▸ Try it:
Update the material starting with the line containing "I want to click on flat-top-icon, so" and going on through the end, replacing "Image resolution" with "Screenshot size" and leaving everything else unchanged. Omit the pictures from your answer.

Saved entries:

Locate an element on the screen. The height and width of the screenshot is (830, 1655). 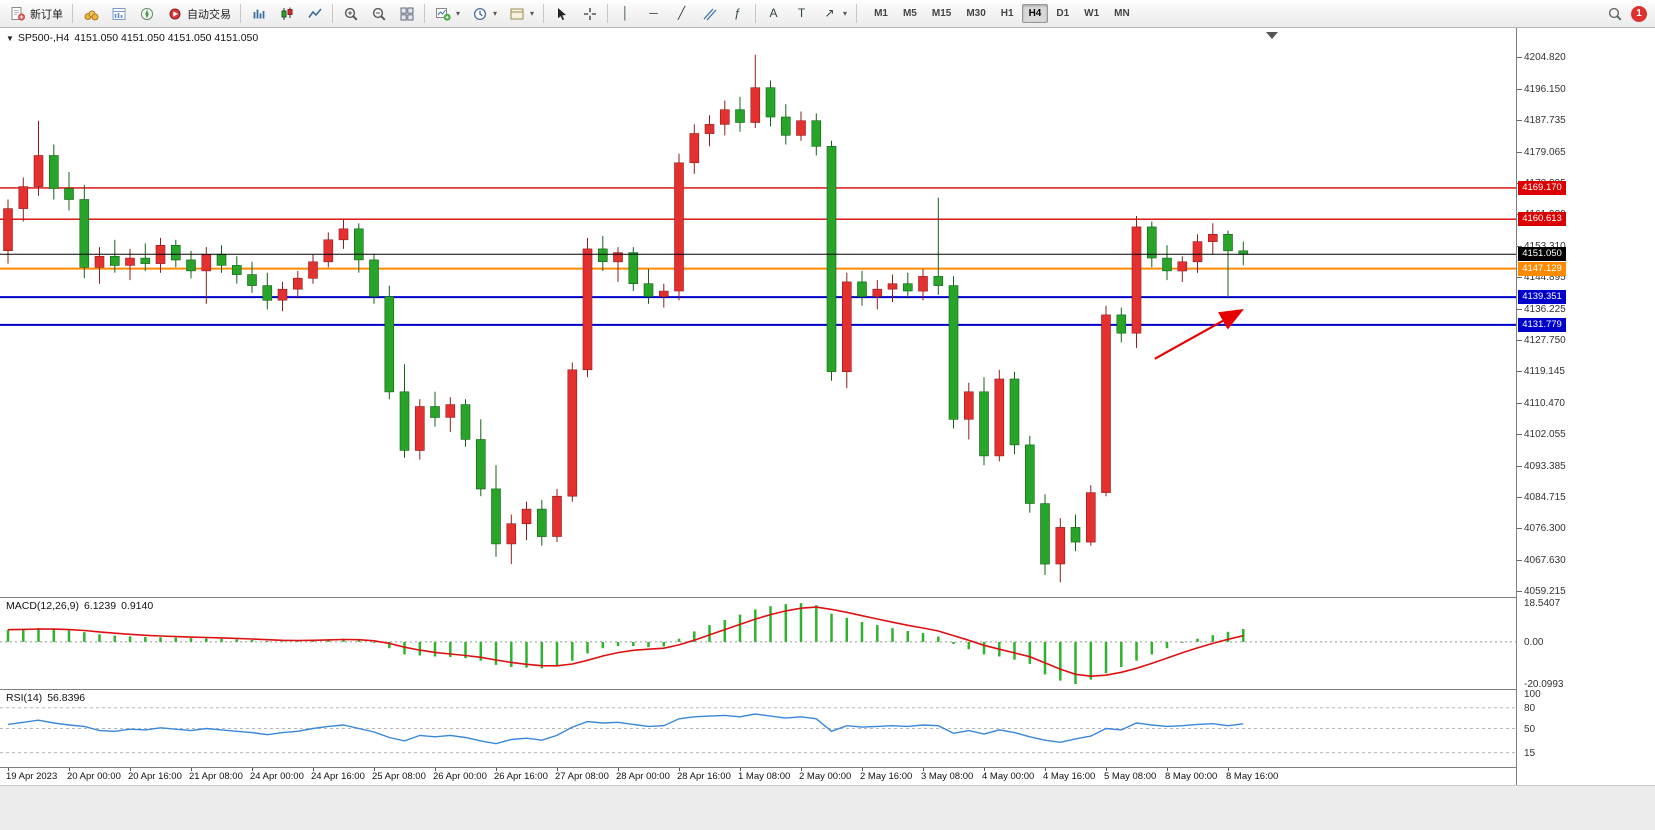
macd-axis-label: 18.5407 is located at coordinates (1542, 604).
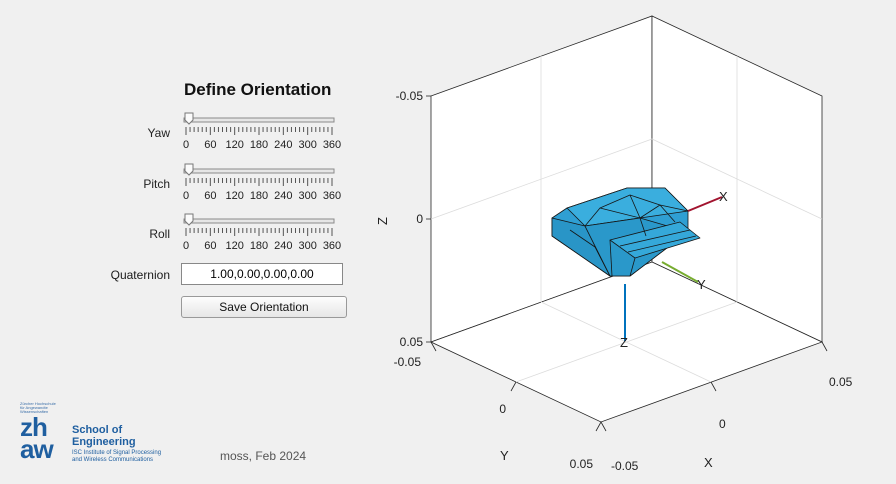 The width and height of the screenshot is (896, 484). I want to click on author-note: moss, Feb 2024, so click(264, 456).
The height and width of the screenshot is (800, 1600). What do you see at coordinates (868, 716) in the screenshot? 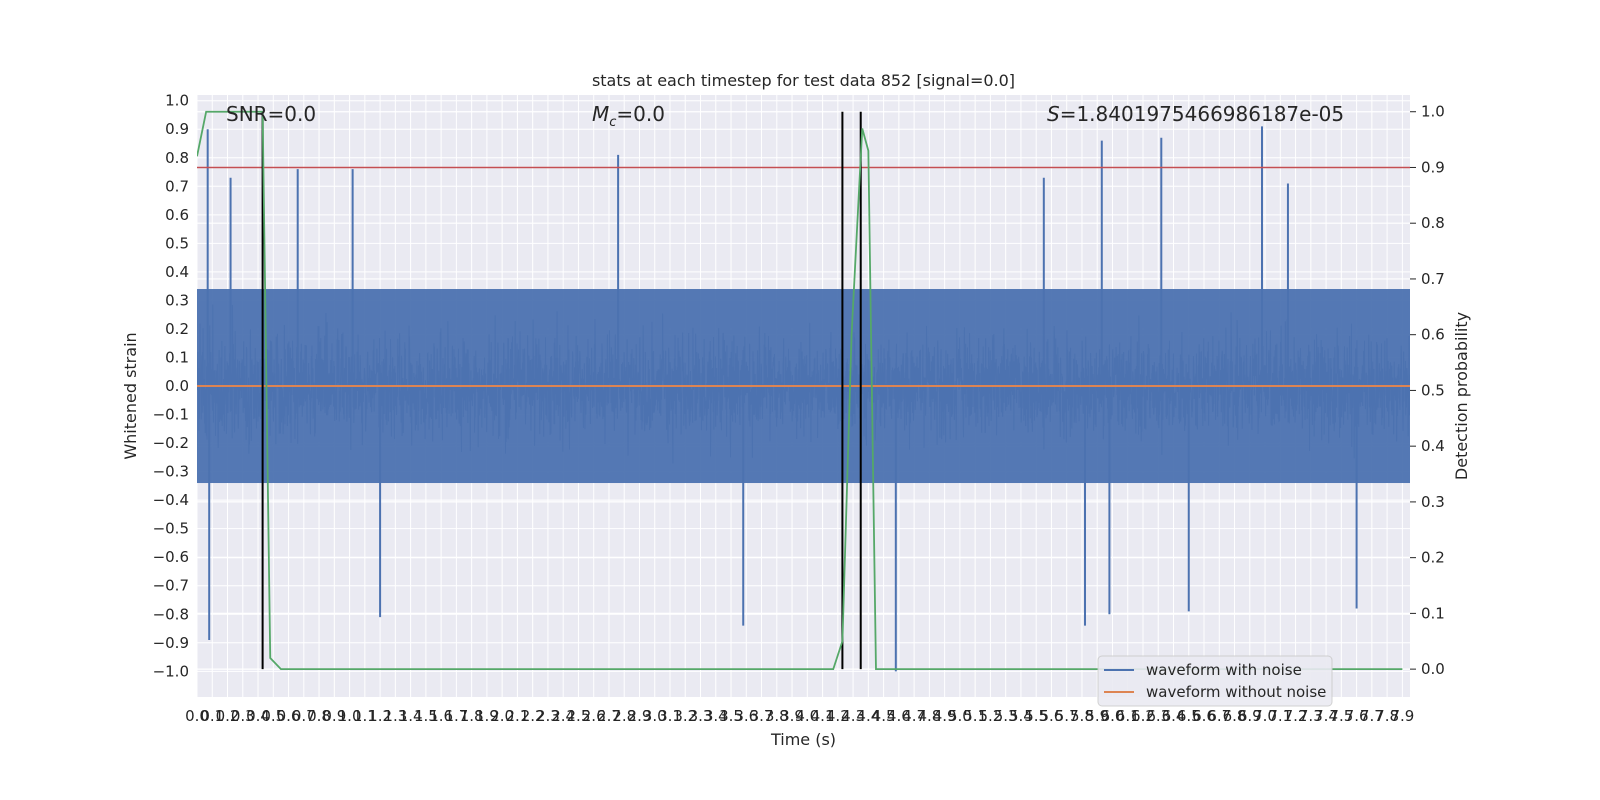
I see `x-tick-label: 4.4` at bounding box center [868, 716].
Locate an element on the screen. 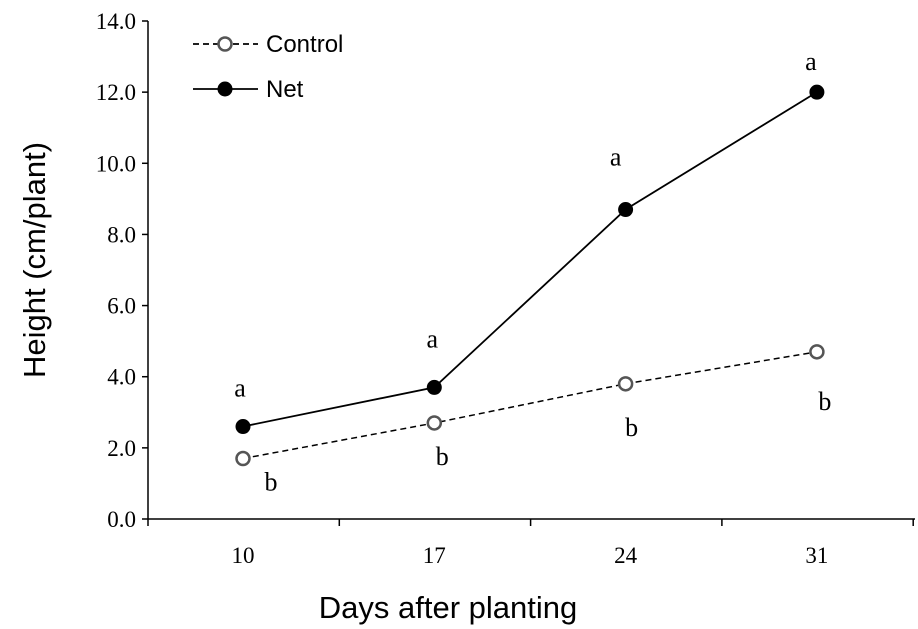 This screenshot has height=629, width=918. legend-item-control: Control is located at coordinates (268, 44).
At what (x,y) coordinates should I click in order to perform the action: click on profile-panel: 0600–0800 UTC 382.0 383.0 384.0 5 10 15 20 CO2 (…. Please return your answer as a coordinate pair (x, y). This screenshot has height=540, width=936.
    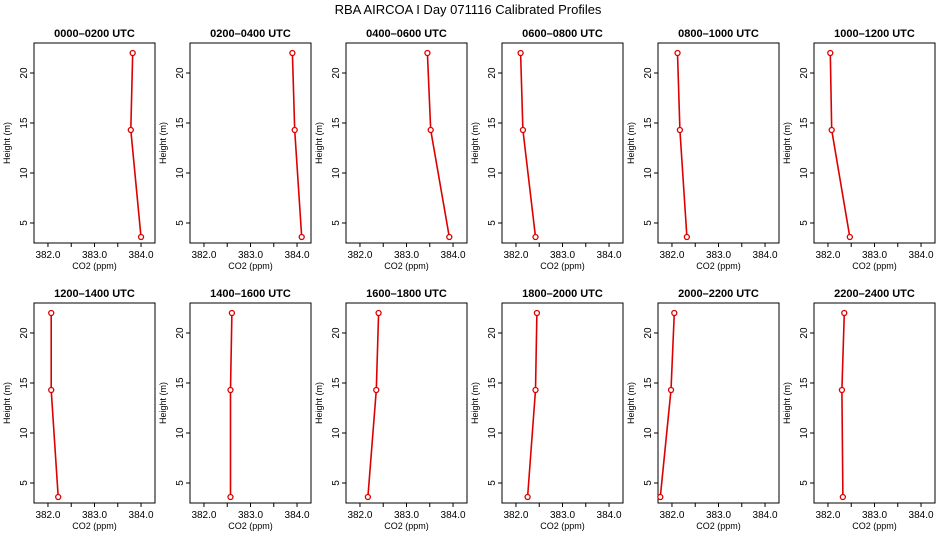
    Looking at the image, I should click on (547, 150).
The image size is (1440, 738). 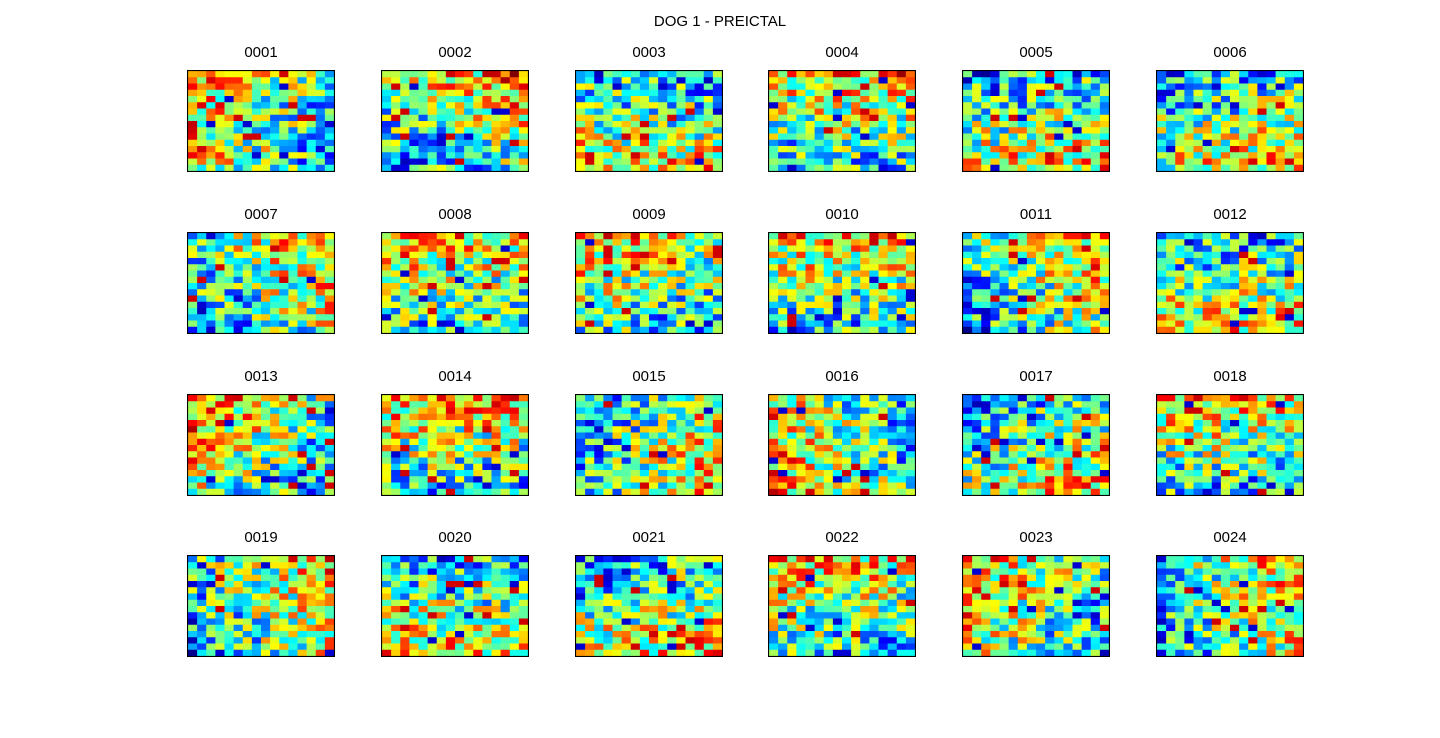 What do you see at coordinates (455, 271) in the screenshot?
I see `heatmap-panel: 0008` at bounding box center [455, 271].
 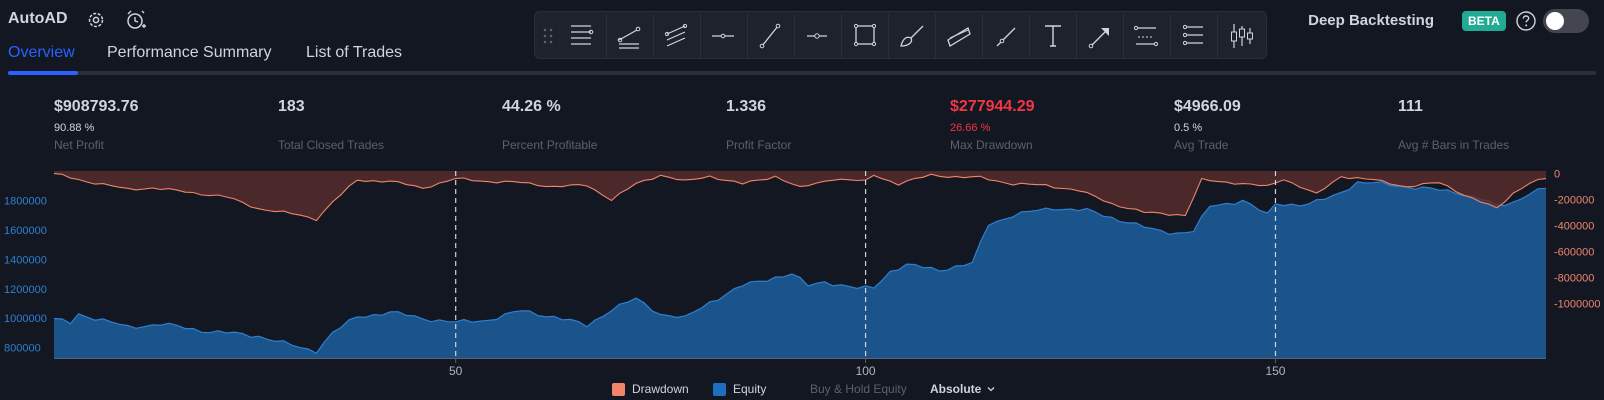 I want to click on flat-top-icon, so click(x=958, y=37).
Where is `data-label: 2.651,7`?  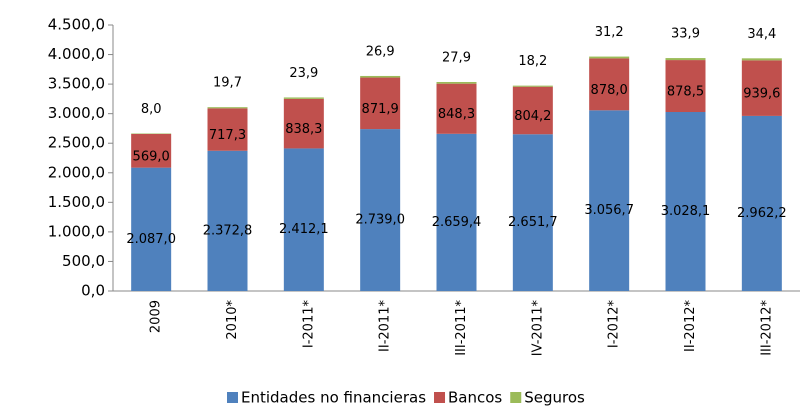
data-label: 2.651,7 is located at coordinates (533, 222).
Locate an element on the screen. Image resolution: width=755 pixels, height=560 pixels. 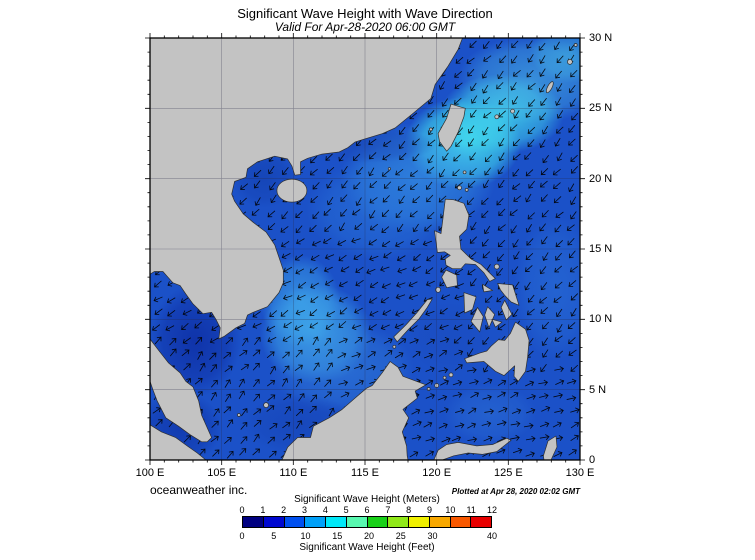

▸ Output for this task:
  I want to click on flat-top-icon, so click(x=958, y=37).
Where is `data-label: 2.651,7`?  
data-label: 2.651,7 is located at coordinates (533, 222).
Locate an element on the screen. Screenshot size: width=755 pixels, height=560 pixels. 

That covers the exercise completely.